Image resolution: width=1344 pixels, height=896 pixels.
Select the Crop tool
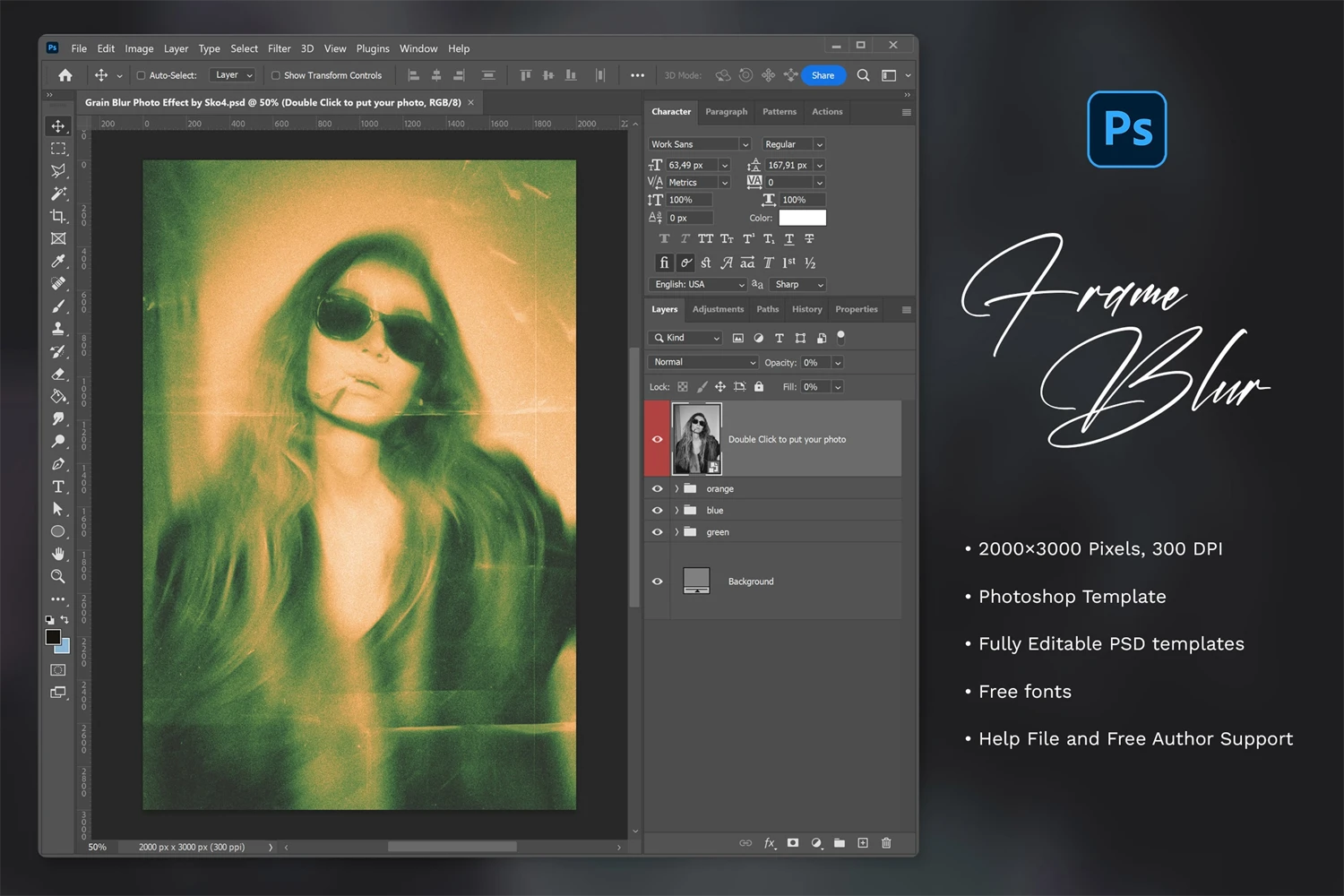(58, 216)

·····

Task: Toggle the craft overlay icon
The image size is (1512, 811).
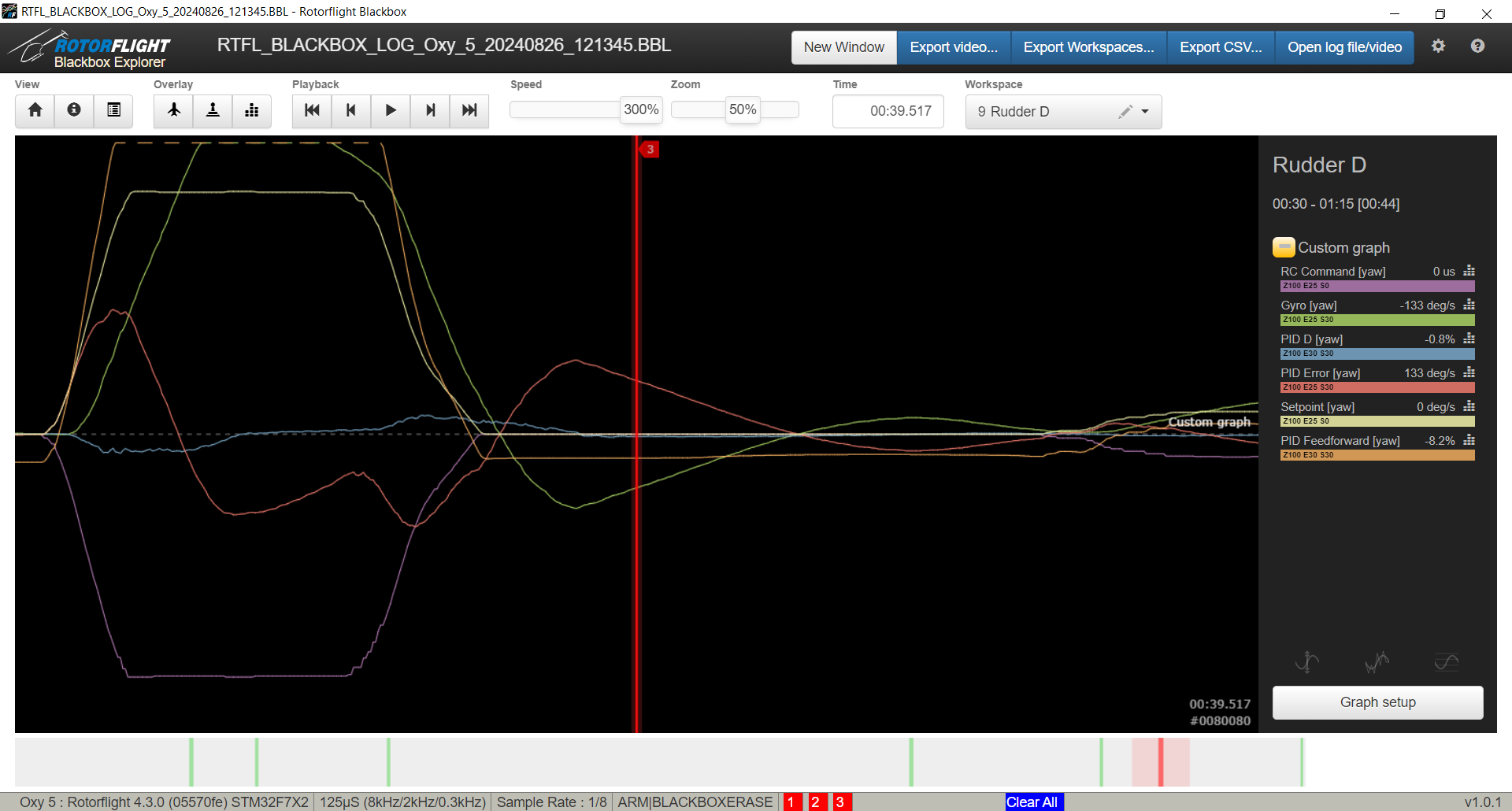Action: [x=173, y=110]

·····

Reproduce the records verbatim, starting at the line containing "Task: Toggle the craft overlay icon" and ending at the line containing "Action: [x=173, y=110]", and omit the pictures from your answer.

Task: Toggle the craft overlay icon
The image size is (1512, 811).
Action: [x=173, y=110]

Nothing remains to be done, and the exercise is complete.